"Bankalar şu an için kapalı. Çok fazla insan parasını çekmeye çalıştı." Annesi kanayıncaya kadar alt dudağını ısırıyor ve sonra onları bakkal dükkanına götürüyor. Burada, insanlar her ne taşıyabiliyorlarsa alıp gidiyorlar.
Raflar neredeyse boşalmış. Fiyatlar çoktan iki-üç katına çıkmış.
Vera güçlükle yürüyor. O kadar aç ki, yürümeye devam etmek zor; bazen yürümeye devam etmeyi istemek bile zor. Bugün kuyrukta geçirdiği yedi saati düşünmemeye çalışıyor ve bunun yerine alabildiği ayçiçeği yağına ve küspeye odaklanıyor. Çektiği kırmızı kızak arkasında, derin kar birikintileri arasında kayarak arada bir karların içinde gizlenmiş olan şeylere takılıyor; bir ağaç dalı, taş, donmuş bir ceset. (s:405)
Hepimize mayayla karıştırılmış bir bardak sıcak su yapıyorum. Bu beslenme değil, ama karnımızı doyuracak. Dikkatli bir şekilde, kalın, siyah ekmeğin bir parçasını -bu haftanın yiyecek payından geriye kalanları- alıp üç parçaya bölüyorum. Hepsini onlara vermek istiyorum, ama bunu yapmamam gerektiğini biliyorum. Ben olmadan onlar yok olurlar, bu yüzden yemeliyim. (s:450)
Bu, Leningrad'da kaydedilen en soğuk kış. Yiyecek tekrar tekrar kesiliyor. Isınmak için babamın çok sevdiği kitaplarını sayfa sayfa yakıyorum. Hikaye anlatırken bir deri bir kemik kalmış çocuklarıma sarılarak dondurucu karanlıkta oturuyorum. Anna Karenina. Savaş ve Barış. Onegin. Onlara Sasha'yla nasıl karşılaştığımızı o kadar sık anlatıyorum ki kısa sürede kelimeleri ezbere biliyorum. (s:454)
(Pegasus Yayınları, 2015, 512 sayfa)
KİTABIN ARKA KAPAĞINDAN:
BAZEN ANNENİN GEÇMİŞİNE BİR KAPI ARALADIĞINDA KENDİ GELECEĞİNİ BULURSUN...
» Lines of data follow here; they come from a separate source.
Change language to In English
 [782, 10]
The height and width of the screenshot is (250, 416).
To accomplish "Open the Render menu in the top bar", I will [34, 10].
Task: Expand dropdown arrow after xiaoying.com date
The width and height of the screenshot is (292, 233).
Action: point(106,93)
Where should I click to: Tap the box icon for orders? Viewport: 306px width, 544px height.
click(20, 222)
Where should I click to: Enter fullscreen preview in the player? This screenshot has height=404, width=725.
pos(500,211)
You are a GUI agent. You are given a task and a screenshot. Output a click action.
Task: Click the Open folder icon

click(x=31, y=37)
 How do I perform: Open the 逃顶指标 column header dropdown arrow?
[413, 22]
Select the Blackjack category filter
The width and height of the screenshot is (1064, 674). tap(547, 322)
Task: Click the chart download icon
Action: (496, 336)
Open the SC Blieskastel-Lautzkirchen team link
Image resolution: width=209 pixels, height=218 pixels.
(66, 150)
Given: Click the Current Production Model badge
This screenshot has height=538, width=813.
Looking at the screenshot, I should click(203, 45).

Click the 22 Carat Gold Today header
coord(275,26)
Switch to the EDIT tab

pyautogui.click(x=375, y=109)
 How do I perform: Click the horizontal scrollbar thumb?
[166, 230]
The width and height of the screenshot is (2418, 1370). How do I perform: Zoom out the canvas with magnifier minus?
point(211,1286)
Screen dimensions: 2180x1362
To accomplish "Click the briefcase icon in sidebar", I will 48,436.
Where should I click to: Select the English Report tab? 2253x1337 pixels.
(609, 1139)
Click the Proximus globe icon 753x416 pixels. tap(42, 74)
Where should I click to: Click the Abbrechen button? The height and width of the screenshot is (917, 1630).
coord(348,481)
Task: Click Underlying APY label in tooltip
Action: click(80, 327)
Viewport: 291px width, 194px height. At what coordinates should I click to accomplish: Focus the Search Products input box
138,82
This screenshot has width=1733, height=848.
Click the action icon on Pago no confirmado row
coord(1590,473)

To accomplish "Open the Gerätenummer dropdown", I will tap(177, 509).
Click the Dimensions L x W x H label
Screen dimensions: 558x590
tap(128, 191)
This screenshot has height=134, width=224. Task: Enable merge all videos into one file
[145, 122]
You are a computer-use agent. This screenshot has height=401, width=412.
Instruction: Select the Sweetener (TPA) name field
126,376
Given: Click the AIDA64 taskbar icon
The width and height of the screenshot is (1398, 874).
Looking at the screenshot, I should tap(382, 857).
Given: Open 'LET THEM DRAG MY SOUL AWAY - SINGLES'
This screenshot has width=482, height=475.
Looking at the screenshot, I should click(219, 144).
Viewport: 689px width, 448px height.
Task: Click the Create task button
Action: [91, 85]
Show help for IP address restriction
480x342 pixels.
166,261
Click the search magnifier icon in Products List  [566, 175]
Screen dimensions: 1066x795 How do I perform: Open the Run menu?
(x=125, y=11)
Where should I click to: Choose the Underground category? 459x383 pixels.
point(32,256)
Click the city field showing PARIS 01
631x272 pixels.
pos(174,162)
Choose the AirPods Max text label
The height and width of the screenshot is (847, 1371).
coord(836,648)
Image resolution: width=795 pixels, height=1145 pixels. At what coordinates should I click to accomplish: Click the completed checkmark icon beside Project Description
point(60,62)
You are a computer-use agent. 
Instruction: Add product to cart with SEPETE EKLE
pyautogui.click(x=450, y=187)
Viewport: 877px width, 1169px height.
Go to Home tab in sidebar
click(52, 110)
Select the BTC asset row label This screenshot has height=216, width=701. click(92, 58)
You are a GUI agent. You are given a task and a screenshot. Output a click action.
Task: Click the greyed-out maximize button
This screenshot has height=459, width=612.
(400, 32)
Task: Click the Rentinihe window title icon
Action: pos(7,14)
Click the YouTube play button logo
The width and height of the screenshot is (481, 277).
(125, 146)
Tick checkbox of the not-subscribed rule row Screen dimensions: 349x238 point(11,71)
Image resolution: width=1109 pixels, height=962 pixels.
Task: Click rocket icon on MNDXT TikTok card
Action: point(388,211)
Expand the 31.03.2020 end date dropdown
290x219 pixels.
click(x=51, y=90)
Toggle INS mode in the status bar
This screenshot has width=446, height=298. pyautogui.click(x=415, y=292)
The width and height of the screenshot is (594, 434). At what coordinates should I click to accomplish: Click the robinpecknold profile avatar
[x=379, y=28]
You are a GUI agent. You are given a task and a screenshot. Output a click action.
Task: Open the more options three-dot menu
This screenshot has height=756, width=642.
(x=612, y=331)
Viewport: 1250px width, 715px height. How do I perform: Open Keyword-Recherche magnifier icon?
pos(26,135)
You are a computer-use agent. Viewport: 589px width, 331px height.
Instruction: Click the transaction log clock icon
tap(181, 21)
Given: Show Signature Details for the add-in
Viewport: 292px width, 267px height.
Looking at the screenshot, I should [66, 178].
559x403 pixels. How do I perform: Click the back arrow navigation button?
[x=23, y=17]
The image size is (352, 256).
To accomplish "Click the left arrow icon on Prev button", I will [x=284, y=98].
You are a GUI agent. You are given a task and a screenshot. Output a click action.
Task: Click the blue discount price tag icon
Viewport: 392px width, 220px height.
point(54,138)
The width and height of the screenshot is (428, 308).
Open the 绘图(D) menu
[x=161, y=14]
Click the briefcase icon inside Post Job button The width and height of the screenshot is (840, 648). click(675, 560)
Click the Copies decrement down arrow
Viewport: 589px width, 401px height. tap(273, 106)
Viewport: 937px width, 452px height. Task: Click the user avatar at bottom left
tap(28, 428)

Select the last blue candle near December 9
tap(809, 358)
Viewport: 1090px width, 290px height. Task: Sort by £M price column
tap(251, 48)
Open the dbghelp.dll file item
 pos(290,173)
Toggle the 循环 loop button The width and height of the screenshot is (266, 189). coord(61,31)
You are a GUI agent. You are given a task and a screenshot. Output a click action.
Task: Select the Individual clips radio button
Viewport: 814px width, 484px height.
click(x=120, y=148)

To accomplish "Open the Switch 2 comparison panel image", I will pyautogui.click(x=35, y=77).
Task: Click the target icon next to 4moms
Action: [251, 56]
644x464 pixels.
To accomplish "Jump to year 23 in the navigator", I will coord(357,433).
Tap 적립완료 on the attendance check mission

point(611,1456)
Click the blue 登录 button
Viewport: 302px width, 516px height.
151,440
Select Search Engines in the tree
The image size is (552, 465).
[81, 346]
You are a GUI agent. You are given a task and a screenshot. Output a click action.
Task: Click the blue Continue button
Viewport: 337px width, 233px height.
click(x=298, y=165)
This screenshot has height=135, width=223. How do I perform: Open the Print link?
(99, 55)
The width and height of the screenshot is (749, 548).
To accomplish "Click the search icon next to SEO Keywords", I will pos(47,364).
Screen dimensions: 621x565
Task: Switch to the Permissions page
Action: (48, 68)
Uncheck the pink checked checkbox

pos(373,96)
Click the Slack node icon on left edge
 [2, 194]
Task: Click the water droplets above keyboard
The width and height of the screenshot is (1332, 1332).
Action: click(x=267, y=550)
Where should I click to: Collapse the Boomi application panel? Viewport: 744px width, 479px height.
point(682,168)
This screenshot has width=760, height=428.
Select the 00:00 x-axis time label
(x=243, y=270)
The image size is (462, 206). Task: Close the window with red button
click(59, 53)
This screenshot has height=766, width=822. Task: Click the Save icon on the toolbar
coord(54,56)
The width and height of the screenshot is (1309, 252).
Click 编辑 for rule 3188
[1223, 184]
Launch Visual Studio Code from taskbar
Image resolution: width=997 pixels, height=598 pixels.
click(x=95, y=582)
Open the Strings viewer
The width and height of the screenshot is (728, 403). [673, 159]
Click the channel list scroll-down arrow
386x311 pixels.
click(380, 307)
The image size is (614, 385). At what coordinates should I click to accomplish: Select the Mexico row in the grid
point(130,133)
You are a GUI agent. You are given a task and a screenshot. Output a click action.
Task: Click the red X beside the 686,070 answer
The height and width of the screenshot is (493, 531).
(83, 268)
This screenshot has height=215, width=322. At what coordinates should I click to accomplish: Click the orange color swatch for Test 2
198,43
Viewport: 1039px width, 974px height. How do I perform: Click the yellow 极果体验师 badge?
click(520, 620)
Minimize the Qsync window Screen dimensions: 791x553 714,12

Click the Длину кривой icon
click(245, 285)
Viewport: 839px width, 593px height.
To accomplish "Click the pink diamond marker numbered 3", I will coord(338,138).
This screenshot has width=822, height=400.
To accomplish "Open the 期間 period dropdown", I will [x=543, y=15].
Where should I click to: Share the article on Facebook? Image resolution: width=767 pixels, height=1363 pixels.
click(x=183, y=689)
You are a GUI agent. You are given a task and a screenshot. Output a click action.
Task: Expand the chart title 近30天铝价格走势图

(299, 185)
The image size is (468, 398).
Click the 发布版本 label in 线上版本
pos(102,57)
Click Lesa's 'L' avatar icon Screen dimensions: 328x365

Meredith ve Nina Whitson birbirine taban tabana zıt karakterlerdeki kız kardeşlerdir. Biri evde kalıp çocuklarına bakmış ve aile işinin başına geçmiş, diğeriyse hayallerinin peşinden gidip dünyayı gezmiş ve ünlü bir foto muhabir olmuştur. Ancak sevgili babaları hastalandığında bu birbirine yabancı iki kadın, kendilerini yine bir arada, şimdi bile kızlarına herhangi bir avuntu vermeyen, aşırı mesafeli anneleri Anya’nın yanında bulacaktır. Anneleriyle aralarındaki tek bağ, onun, çocukluklarında bazı geceler kızlara anlattığı bir Rus masalıdır.
Ölüm döşeğindeki babalarınınsa, hayatındaki kadınlardan son bir arzusu vardır. Anya kızlarına bir masal anlatacaktır; yıllar önce başladığı ama hiç bitirmediği o masalı. Hem de bu kez sonuna kadar.
Böylece Anya'nın, 50 yıldan fazla bir süre önce yaşadığı, savaş mağduru şehri Leningrad'daki hayatına açılan, ailelerini kökünden değiştirecek, beklenmedik bir yolculuk başlar.
"Bu kitap tatmin edici bir tarihi roman ve günümüzde geçen bir aile dramı..."
Library Journal
“Okuyucular, anne ve kızlar yakınlaştıkça hem gülmekten hem de ağlamaktan kendilerini alamayacaklar.”
Publishers Weekly
"Hannah, karakterlerin psikolojilerine derinlemesine inmekte ve hislerin detaylarını betimlemekte usta."